Fixation appeared in a third context in regard to the case of Daniel Paul Schreber: "The libidinal current in question then behaves in relation to later psychological structures like one belonging to the system of the unconscious, like one that is repressed" (1911c, p. 66). For Freud, in fact, the psychical representatives of component drives are made the object of a fixation that then falls under repression. Similarly, in the formation of symptoms the return of the repressed goes back to the very point of fixation to which the libido has regressed.
Finally, the notion of fixation is associated, in Freud's teaching, with that of sexual constitution insofar as it brings together the various ways in which the different components of the libido are inscribed in the early stages of its development. Fixation thus represents predisposition as a factor in the etiology of neuroses.

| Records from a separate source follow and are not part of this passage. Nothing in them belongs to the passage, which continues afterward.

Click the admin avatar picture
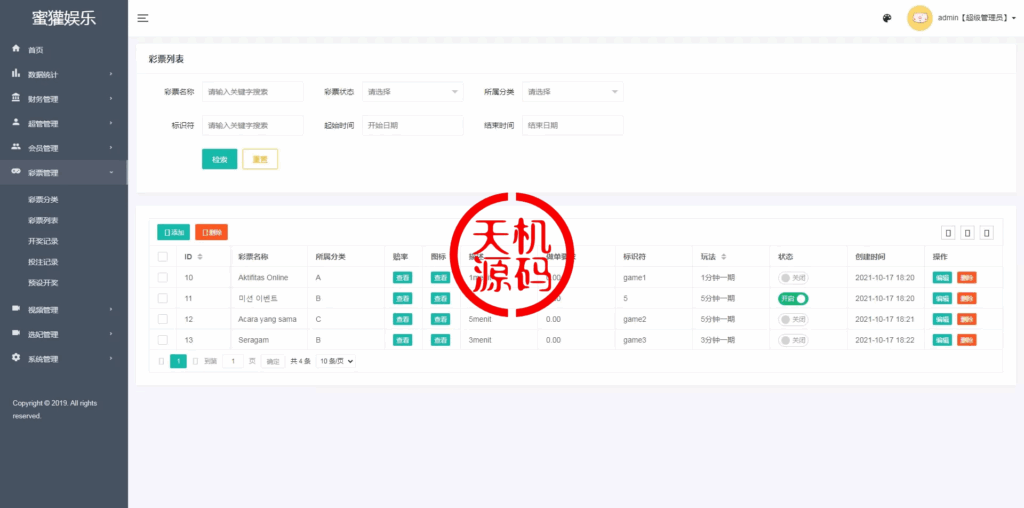Image resolution: width=1024 pixels, height=508 pixels. [919, 18]
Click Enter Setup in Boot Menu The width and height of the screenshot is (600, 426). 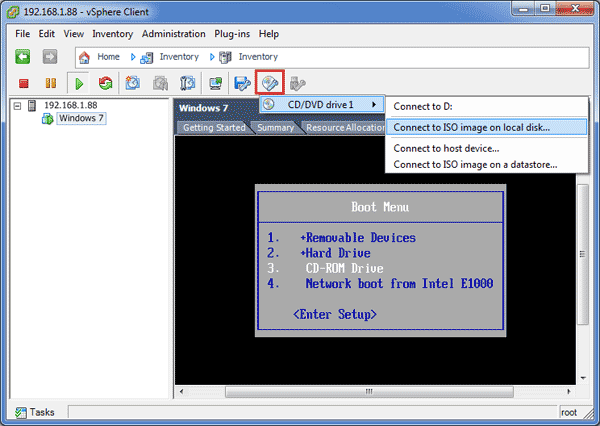coord(335,314)
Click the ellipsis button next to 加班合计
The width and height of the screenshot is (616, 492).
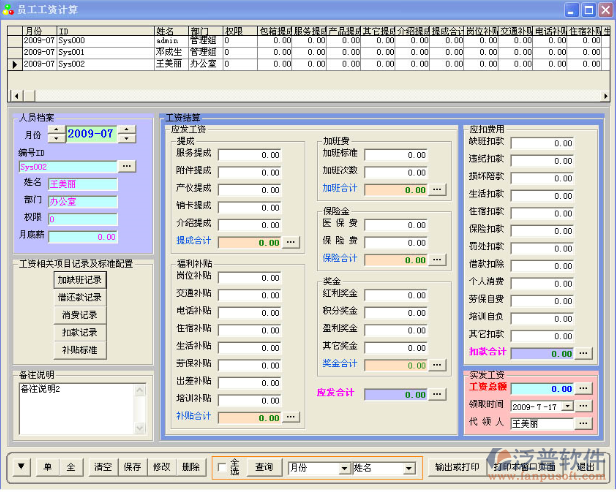436,189
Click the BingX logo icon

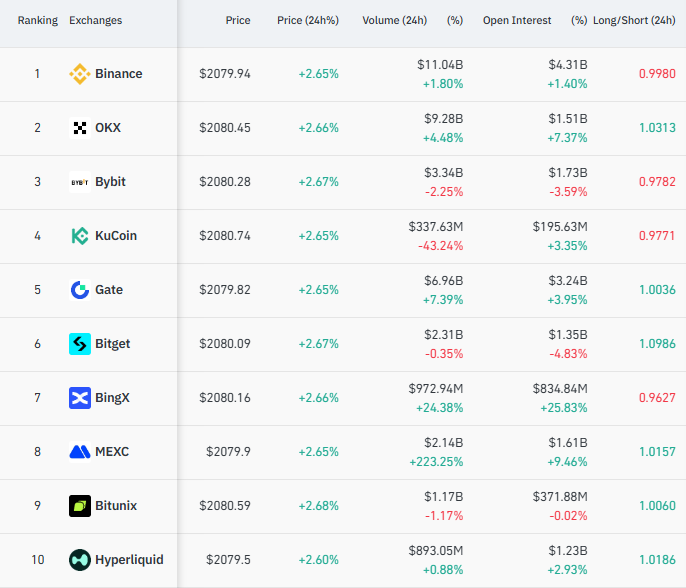click(80, 398)
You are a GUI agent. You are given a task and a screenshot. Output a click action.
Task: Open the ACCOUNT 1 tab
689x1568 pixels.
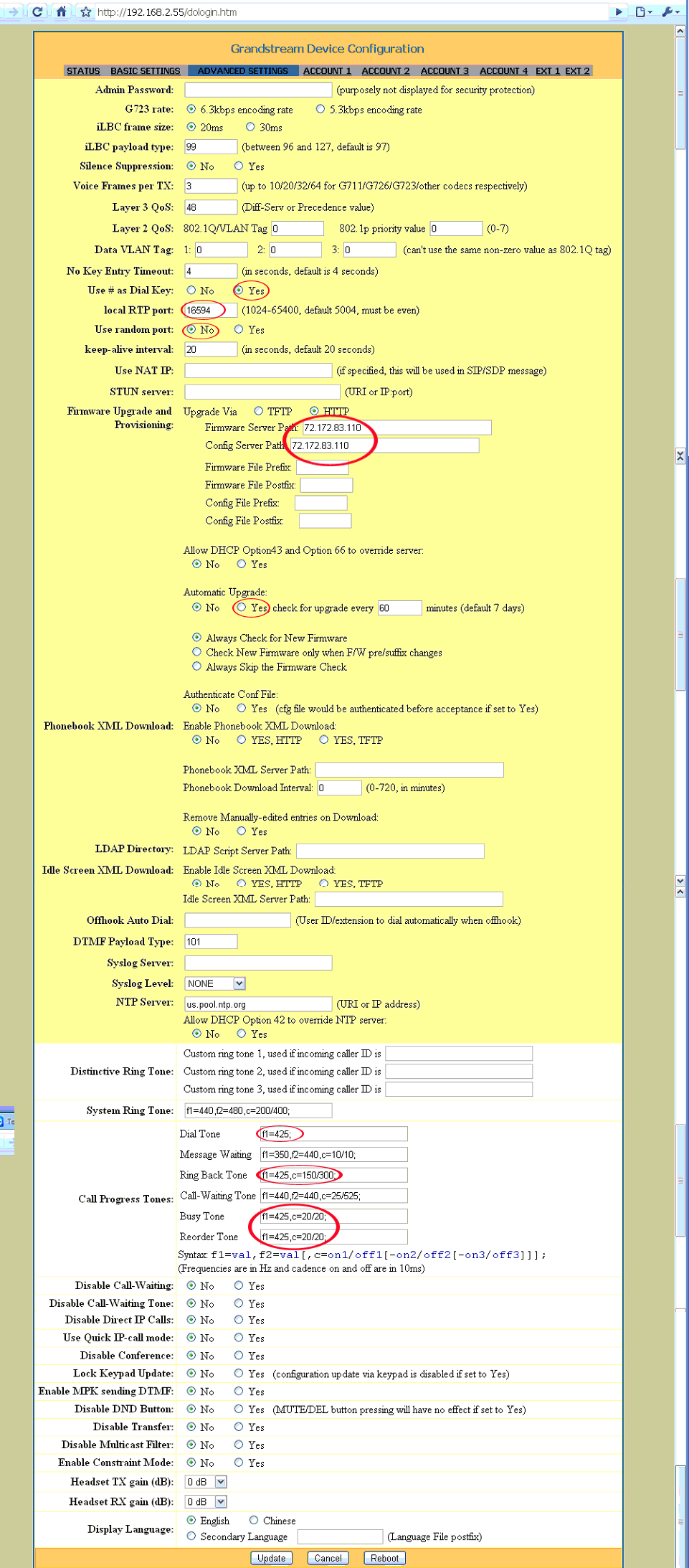(327, 71)
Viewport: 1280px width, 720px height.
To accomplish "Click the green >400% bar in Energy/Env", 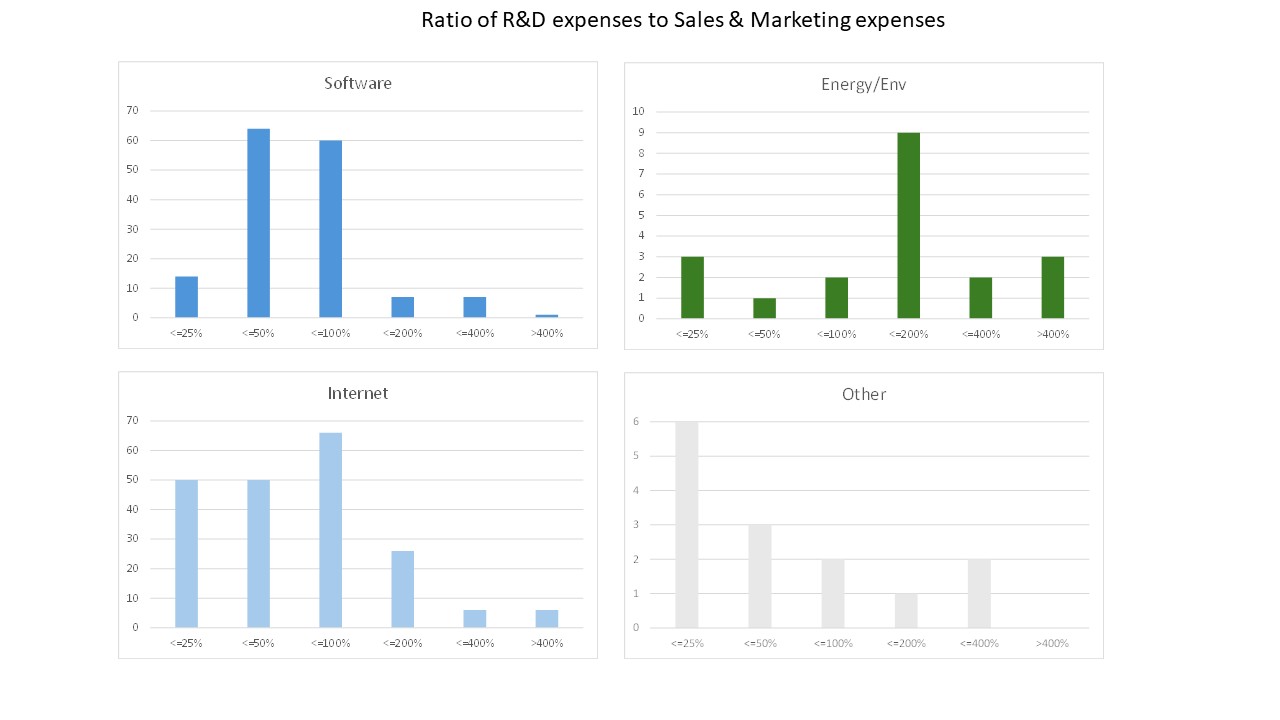I will point(1052,288).
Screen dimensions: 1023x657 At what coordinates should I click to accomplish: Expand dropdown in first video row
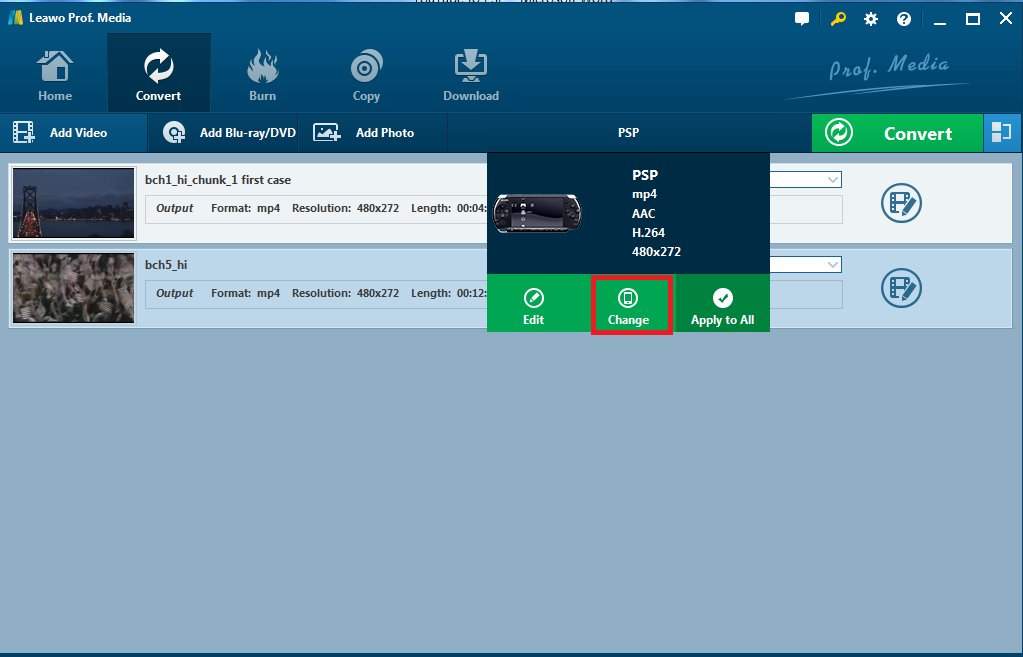[x=832, y=180]
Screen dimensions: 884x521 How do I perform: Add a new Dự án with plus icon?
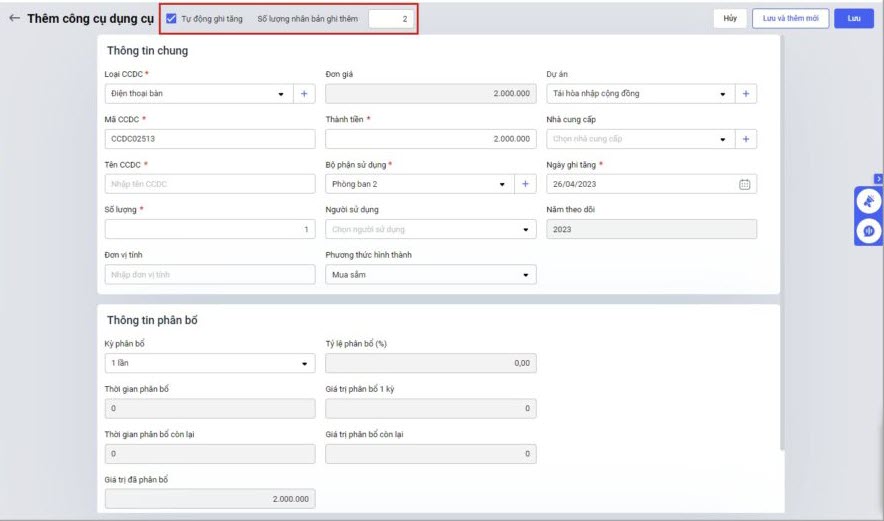click(746, 94)
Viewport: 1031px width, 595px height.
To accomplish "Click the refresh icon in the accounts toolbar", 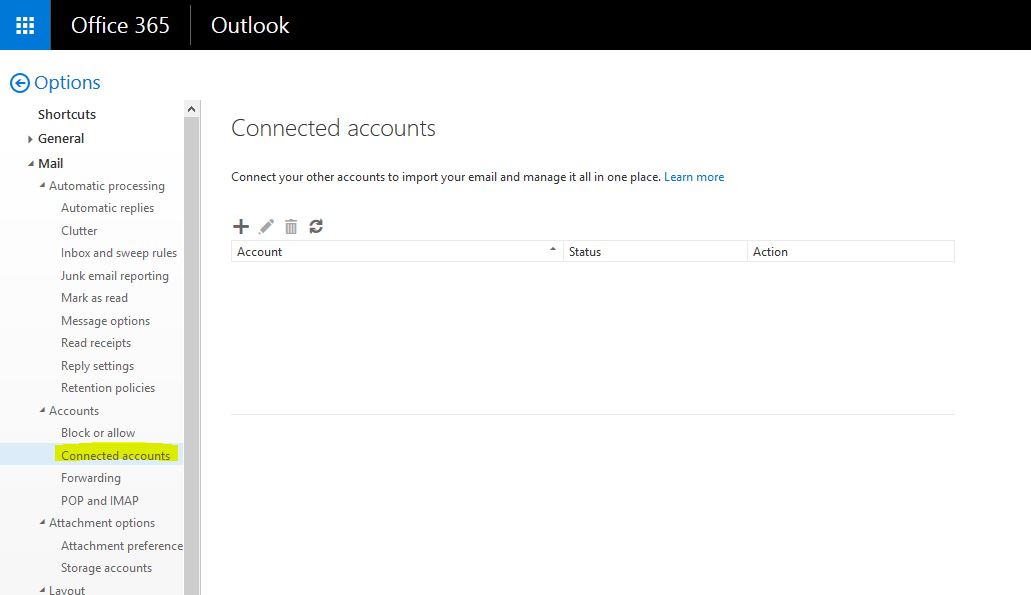I will coord(316,227).
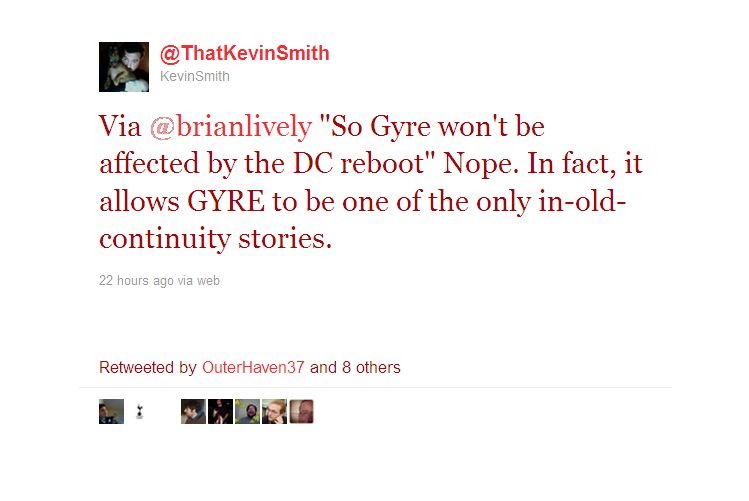
Task: Open the @ThatKevinSmith profile link
Action: click(245, 53)
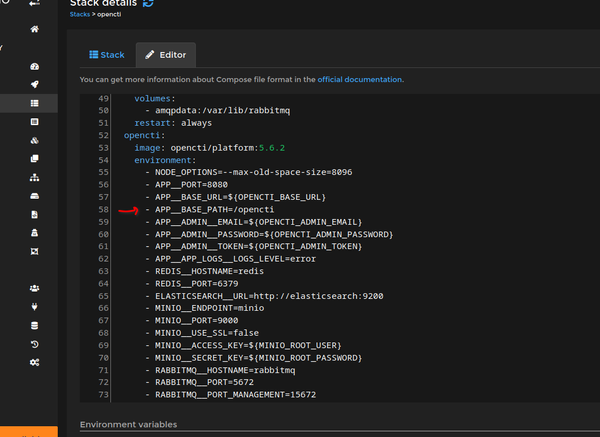The height and width of the screenshot is (437, 600).
Task: Go to Home in the sidebar
Action: click(x=35, y=30)
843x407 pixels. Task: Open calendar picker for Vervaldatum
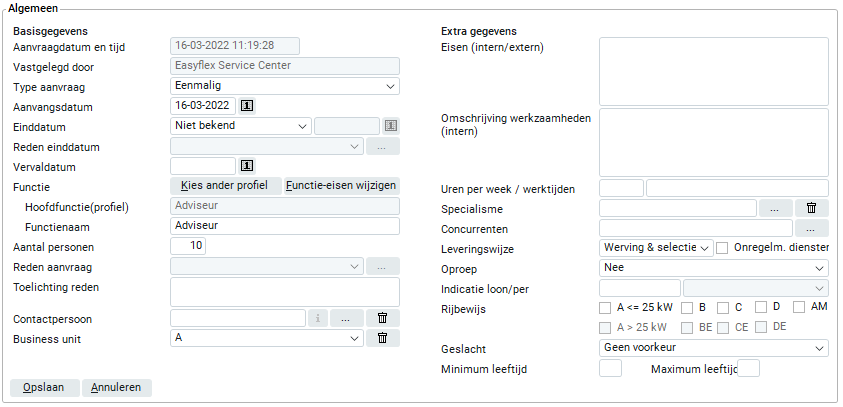click(247, 166)
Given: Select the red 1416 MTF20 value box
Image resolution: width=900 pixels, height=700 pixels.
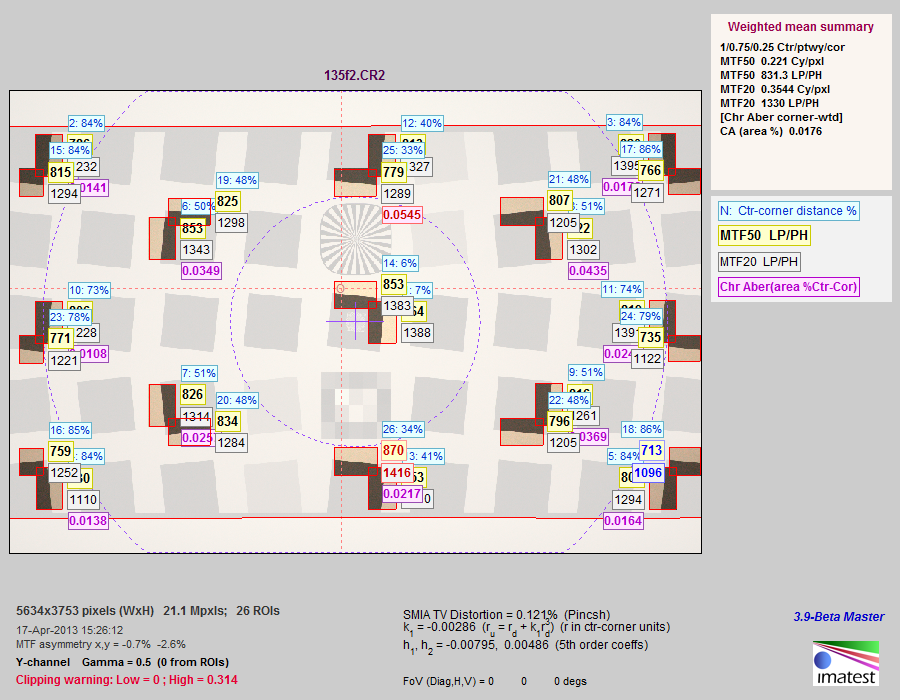Looking at the screenshot, I should coord(397,472).
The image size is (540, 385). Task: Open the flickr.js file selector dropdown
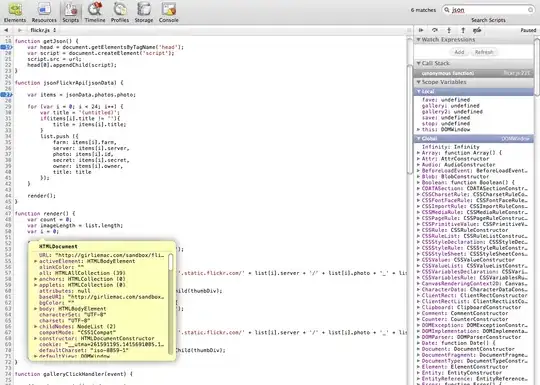43,30
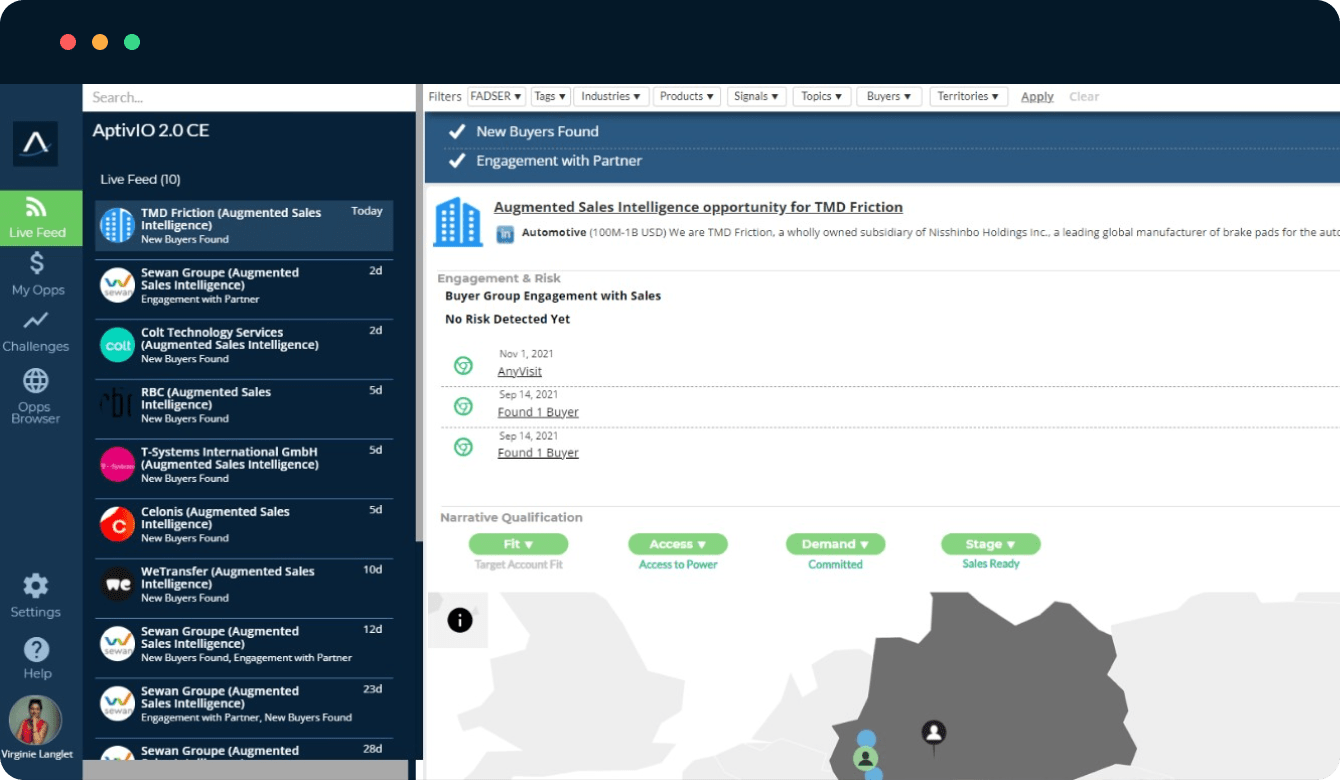The height and width of the screenshot is (780, 1340).
Task: Open the AnyVisit engagement link
Action: (x=520, y=372)
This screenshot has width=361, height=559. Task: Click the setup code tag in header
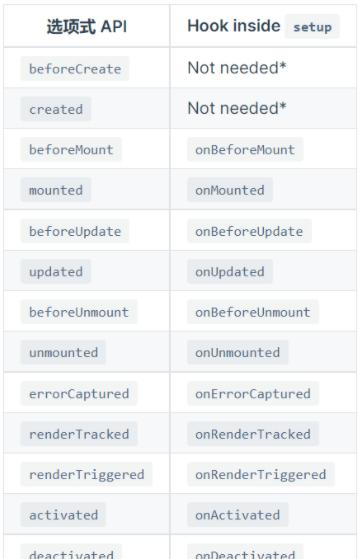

The notion of fixation can be found in other currents of psychoanalytic thought, particularly in that of Pierre Marty, whose work represents an original contribution to the concept. For him, the fixation-regression system forms the basis of any functional organization and has a field of influence that stretches from mental to somatic functions. In the course of any psychosomatic disturbance, the presence of fixations, whether psychical or somatic, constitute the stopping points of a counter-developmental current, points from which a psychosomatic reorganization can take place. According to this point of view, the fixation-regression system represents the set of defensive capacities in the development of each individual.
Bibliography
Freud, Sigmund. (1905d). Three essays on the theory of sexuality. SE, 7: 123-243.
——. (1911c). Psycho-analytic notes on an autobiographical account of a Case of paranoia (dementia paranoides). SE, 12: 1-82.
——. (1916-17a). Introductory lectures on psychoanalysis. SE, 15-16.
Freud, Sigmund, and Breuer, Josef. (1895d) Studies in hysteria. SE,2.
Further Reading
Greenacre, Phyllis. (1960). Regression and fixation. Journal of the American Psychoanalytic Association, 8, 703-723.
Nagera, Humberto. (1964). On arrest in development, fixation, and regression. Psychoanalytic Study of the Child, 19, 222-239.